> AIM OF THE EXERCISE: Beginning at whichever line contains "Given: Click the sell price 3592 29 tile", reproduce each line of the records below word for word, ending with the last, and add nothing.

Stored items
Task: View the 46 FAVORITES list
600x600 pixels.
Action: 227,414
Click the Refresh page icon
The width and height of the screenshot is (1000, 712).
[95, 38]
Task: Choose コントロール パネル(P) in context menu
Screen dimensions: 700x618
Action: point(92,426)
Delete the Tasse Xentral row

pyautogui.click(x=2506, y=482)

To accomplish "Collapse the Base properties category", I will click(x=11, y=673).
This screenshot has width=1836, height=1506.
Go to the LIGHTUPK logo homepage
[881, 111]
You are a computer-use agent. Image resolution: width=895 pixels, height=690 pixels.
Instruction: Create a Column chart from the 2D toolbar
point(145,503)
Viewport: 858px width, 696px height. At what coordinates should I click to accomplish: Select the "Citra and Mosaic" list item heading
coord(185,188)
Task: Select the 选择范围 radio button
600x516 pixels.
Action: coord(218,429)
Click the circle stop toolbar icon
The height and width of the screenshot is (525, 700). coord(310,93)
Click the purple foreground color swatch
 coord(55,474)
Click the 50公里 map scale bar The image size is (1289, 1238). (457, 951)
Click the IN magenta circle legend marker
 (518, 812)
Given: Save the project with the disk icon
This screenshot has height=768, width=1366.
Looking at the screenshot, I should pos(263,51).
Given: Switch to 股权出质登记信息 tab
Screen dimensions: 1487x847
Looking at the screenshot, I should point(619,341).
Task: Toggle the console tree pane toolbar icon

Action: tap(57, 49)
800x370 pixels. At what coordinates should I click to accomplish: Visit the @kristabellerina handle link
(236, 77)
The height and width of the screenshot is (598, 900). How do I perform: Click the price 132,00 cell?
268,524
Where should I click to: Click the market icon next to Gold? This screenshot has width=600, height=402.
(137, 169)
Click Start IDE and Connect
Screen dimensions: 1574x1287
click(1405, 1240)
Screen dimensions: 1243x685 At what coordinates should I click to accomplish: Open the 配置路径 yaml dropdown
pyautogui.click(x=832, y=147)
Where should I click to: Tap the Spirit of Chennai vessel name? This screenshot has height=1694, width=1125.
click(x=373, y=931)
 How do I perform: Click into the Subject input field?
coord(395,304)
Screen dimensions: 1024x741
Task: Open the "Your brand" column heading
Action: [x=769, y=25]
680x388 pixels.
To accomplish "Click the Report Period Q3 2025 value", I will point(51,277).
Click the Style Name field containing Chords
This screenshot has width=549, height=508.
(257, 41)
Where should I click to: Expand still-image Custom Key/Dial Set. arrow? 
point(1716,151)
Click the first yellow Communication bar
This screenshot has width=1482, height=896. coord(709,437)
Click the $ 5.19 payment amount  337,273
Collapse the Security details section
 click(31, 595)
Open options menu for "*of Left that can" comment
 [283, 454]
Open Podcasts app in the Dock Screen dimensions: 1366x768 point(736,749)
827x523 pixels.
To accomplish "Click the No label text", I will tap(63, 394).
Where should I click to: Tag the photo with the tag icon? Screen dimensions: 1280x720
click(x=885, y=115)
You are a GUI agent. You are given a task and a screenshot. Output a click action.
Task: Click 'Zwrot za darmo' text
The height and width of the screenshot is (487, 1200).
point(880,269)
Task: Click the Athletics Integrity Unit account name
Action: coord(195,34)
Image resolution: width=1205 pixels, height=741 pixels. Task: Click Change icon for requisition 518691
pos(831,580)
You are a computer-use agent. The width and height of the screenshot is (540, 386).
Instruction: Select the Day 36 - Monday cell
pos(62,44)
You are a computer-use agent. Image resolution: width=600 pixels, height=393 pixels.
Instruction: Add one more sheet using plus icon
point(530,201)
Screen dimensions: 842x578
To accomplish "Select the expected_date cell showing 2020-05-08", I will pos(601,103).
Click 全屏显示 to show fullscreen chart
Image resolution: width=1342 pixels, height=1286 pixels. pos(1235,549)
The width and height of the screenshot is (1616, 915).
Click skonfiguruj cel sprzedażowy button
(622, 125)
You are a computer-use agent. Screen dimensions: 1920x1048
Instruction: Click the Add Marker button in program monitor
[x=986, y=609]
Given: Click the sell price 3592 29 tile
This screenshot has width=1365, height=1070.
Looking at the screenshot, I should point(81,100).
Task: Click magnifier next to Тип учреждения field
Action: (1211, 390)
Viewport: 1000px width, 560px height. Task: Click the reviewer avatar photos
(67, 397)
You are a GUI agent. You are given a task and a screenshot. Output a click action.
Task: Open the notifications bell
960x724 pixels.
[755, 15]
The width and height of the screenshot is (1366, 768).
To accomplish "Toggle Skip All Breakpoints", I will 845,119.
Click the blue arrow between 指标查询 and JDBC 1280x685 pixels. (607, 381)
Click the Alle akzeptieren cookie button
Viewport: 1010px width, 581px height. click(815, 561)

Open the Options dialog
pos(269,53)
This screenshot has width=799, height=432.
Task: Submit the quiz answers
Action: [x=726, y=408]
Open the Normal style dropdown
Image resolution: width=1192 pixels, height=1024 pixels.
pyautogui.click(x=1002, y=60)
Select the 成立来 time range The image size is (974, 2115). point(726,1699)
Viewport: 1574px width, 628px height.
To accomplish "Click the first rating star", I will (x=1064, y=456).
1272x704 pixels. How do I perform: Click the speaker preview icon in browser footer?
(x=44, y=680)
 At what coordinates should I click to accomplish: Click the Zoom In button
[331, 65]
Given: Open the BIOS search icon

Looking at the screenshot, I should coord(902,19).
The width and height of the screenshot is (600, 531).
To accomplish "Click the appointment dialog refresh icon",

> WRITTEN REPLY:
Given: Click the sell price 3592 29 tile
This screenshot has width=1365, height=1070.
Looking at the screenshot, I should point(81,100).
Task: Click magnifier next to Тип учреждения field
Action: (1211, 390)
Viewport: 1000px width, 560px height. Task: Click the reviewer avatar photos
(67, 397)
You are a GUI agent. You are given a task and a screenshot. Output a click action.
Task: Open the notifications bell
960x724 pixels.
[755, 15]
The width and height of the screenshot is (1366, 768).
To accomplish "Toggle Skip All Breakpoints", I will 845,119.
Click the blue arrow between 指标查询 and JDBC 1280x685 pixels. (607, 381)
Click the Alle akzeptieren cookie button
Viewport: 1010px width, 581px height. click(815, 561)

Open the Options dialog
pos(269,53)
This screenshot has width=799, height=432.
Task: Submit the quiz answers
Action: [x=726, y=408]
Open the Normal style dropdown
Image resolution: width=1192 pixels, height=1024 pixels.
pyautogui.click(x=1002, y=60)
Select the 成立来 time range The image size is (974, 2115). point(726,1699)
Viewport: 1574px width, 628px height.
To accomplish "Click the first rating star", I will (x=1064, y=456).
1272x704 pixels. How do I perform: Click the speaker preview icon in browser footer?
(x=44, y=680)
 At what coordinates should I click to accomplish: Click the Zoom In button
[331, 65]
Given: Open the BIOS search icon

Looking at the screenshot, I should coord(902,19).
The width and height of the screenshot is (600, 531).
To accomplish "Click the appointment dialog refresh icon",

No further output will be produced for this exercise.